Le saxophoniste et chanteur Thomas de Pourquery sort « Let the Monster Fall », nouveau terrain de jeu d’un musicien encore classé jazz sur un registre franchement pop.

Quiconque a suivi sa carrière depuis son avènement au tournant des années 2000 dans le petit monde protéiforme du jazz français (au sein de l’Orchestre national de jazz de Paolo Damiani, du MegaOctet d’Andy Emler et à la tête de ses propres formations joyeusement foutraques comme DPZ & The Holy Synths) sait que Thomas de Pourquery, en plus d’être un formidable styliste du saxophone alto dans la lignée de son mentor Stefano Di Battista, possède un vrai goût pour la pop culture, et de réels talents de chanteur qu’il distille à intervalles réguliers en projets alternatifs parfaitement insituables.

Parallèlement à son exploration virtuose de tous les idiomes propres au jazz contemporain (du post-hard bop le plus orthodoxe au jazz cosmique psychédélique hérité de Sun Ra), Thomas de Pourquery a au fil des années multiplié les occasions de se coltiner à la « chanson » – mettant sa voix à l’honneur dès 2004 au cœur de la fanfare free-punk Rigolus pour dérouler ce fil avec le groupe VKNG, le projet The Endless Summer et en 2020 la création de Von Pourquery, sorte d’avatar baroque aux allures de crooner ogresque, pour laisser libre cours à ses rêves de pop moderne, effleurées lors de collaborations avec Metronomy, François And The Atlas Mountains, The Shoes ou James The Prophet.

Conçu en étroite collaboration avec le producteur Yodélice, Let the Monster Fall vient revisiter, ré-envisager et « réaliser » en une sorte de synthèse constamment maîtrisée de toutes les intuitions disséminées dans ces prototypes. Plongé dans l’écrin luxuriant d’une petite formation délicieusement organique composée de compagnons de la première heure (Sylvain Daniel à la basse électrique, David Aknin à la batterie) et de musiciens venus de la pop indé la plus actuelle (Etienne Jaumet au synthétiseur modulaire et au saxophone ; Akemi Fujimori aux claviers et aux chœurs), Thomas de Pourquery met le timbre chaud et les inflexions résolument lyriques de sa voix de crooner post-moderne au service de petites chansons pop. Des chansons originales aussi brillantes que schizos dans leur façon de se parer d’exubérances psychédéliques et de grooves solaires irrésistibles, tout ça superposé à des textes très intimes aux humeurs parfois sombres, voire carrément dépressives.
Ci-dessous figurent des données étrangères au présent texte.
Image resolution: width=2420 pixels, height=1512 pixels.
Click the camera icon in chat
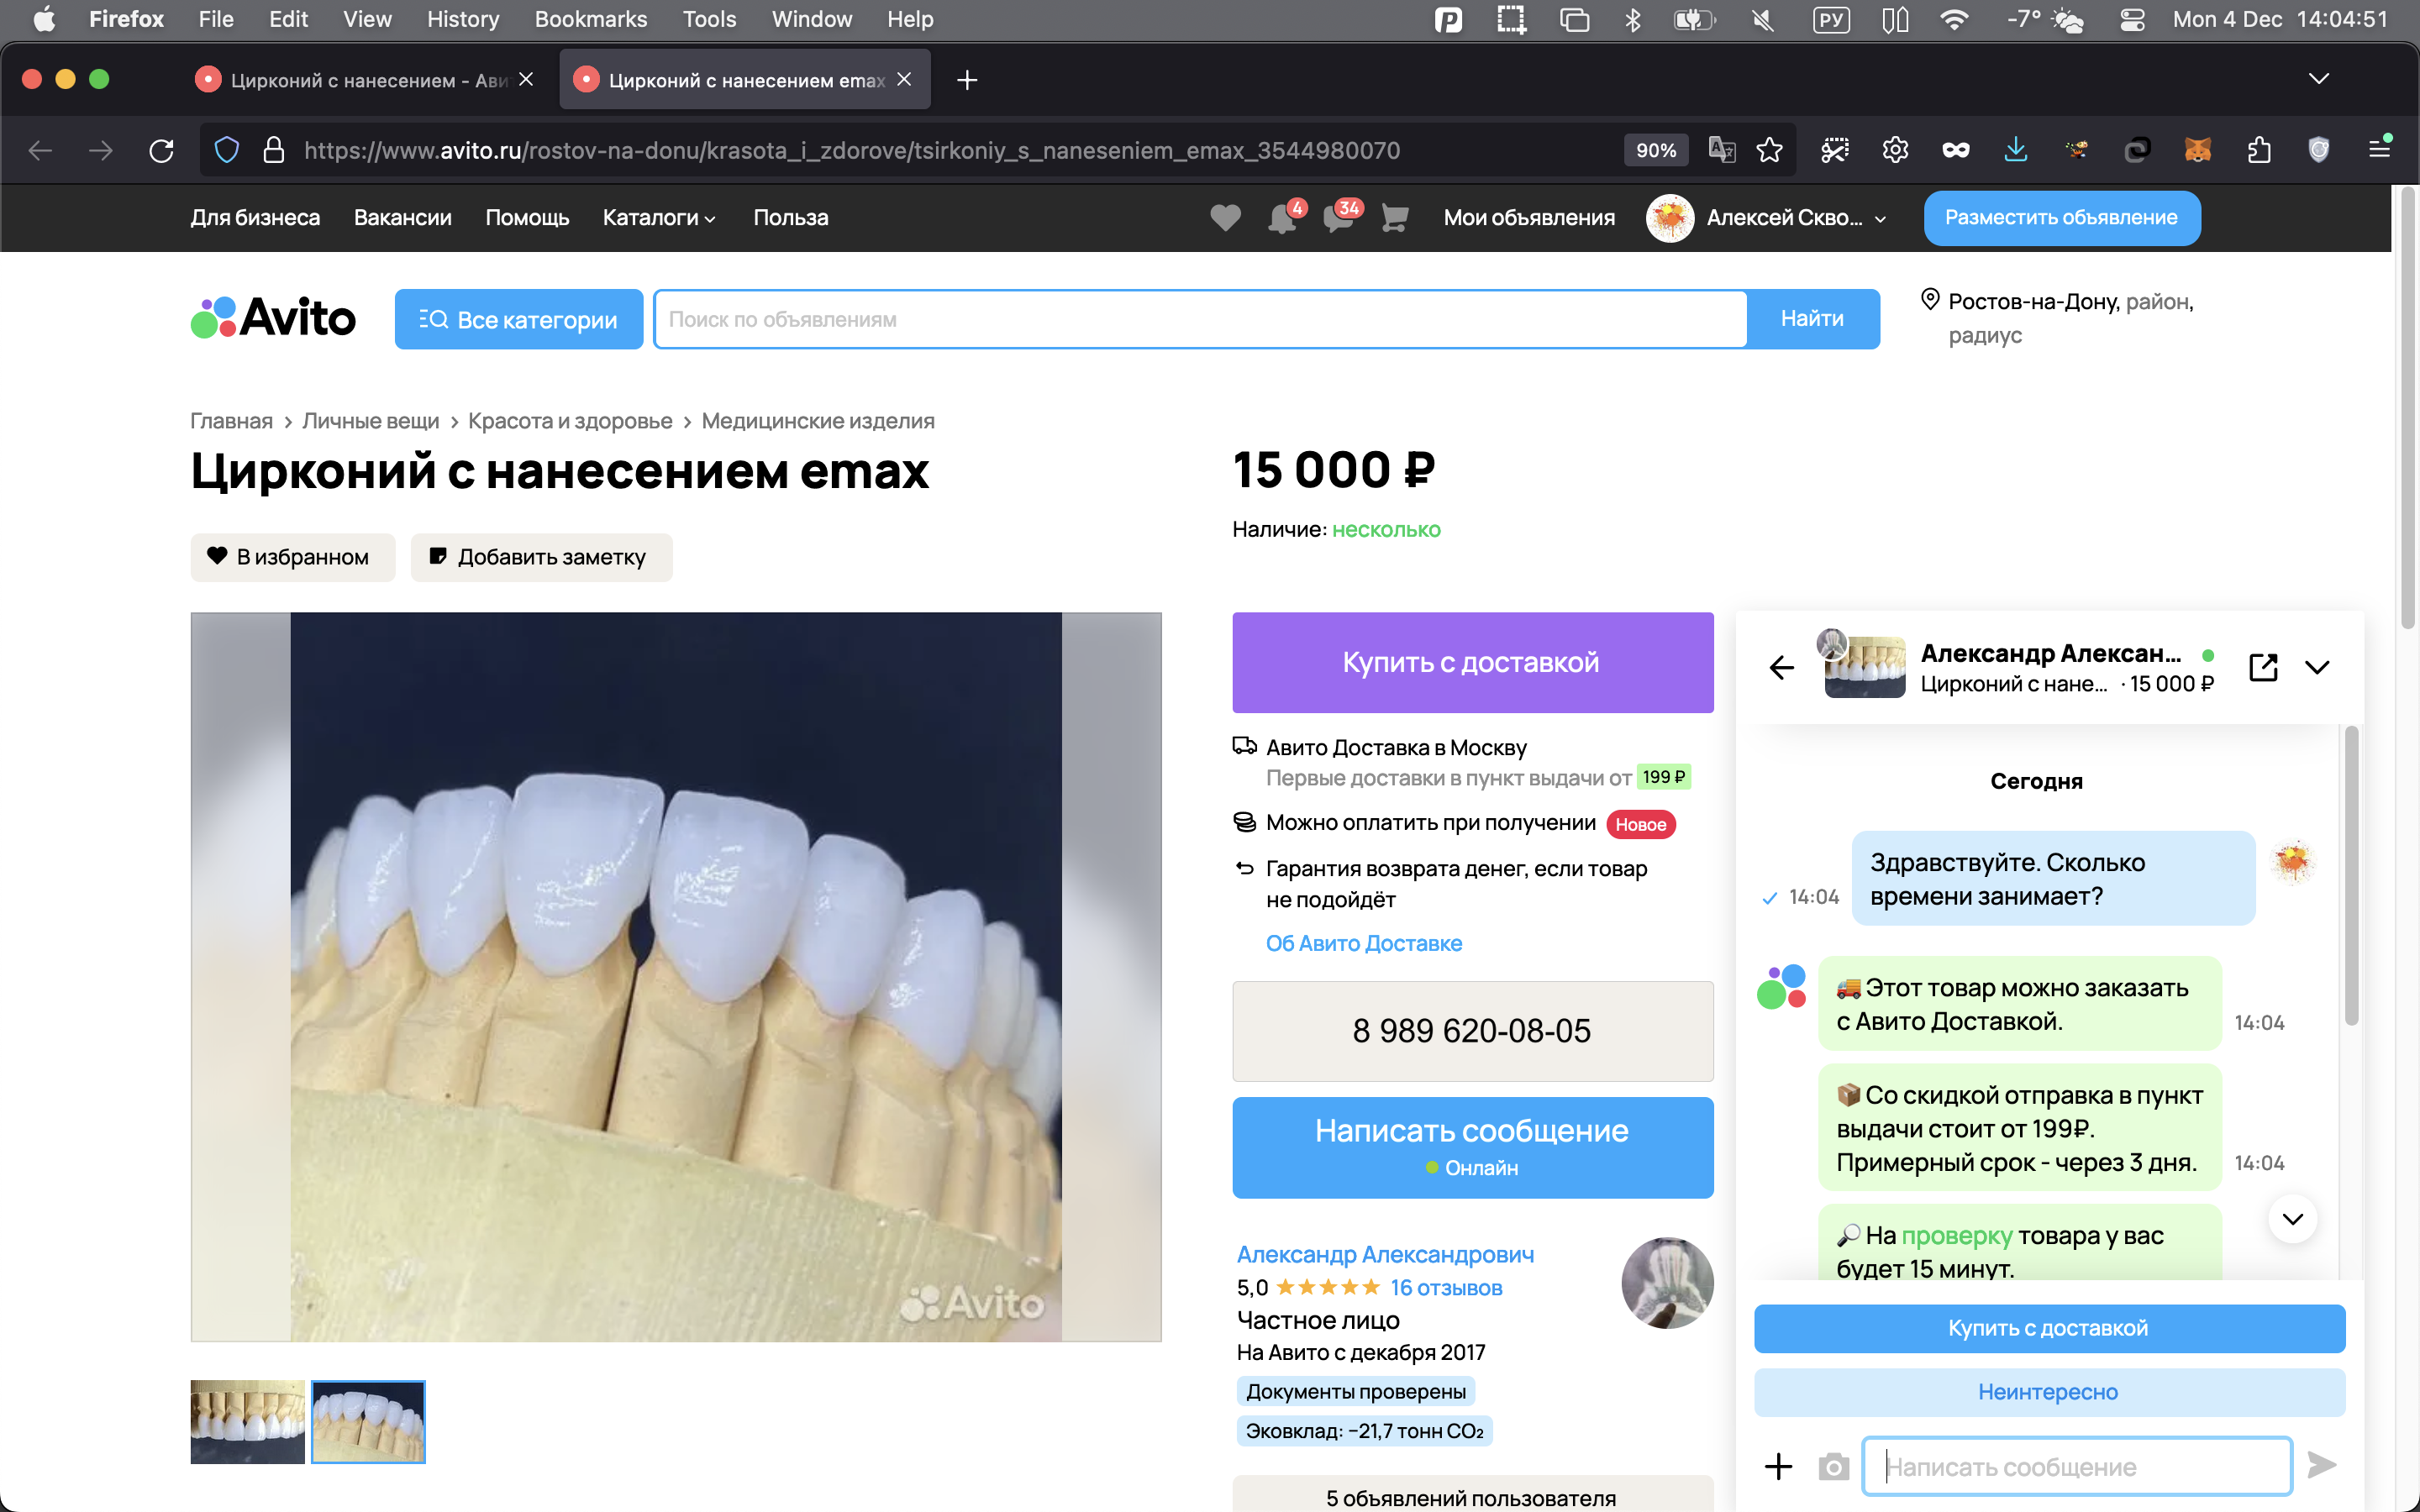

Jouant avec maestria, au gré d’arrangements aussi efficaces qu’inventifs, d’une vaste palette de sonorités mêlant acoustique et électronique, Thomas de Pourquery décline tout du long, sans en faire un programme, ce conflit entre l’ombre et la lumière toujours présent en filigrane dans sa musique. A l’image de Soleil, seul titre en français de l’album, chanté en duo avec Clara Ysé, Let the Monster Fall peut être considéré comme une sorte de victoire momentanée de l’utopie sur la mélancolie.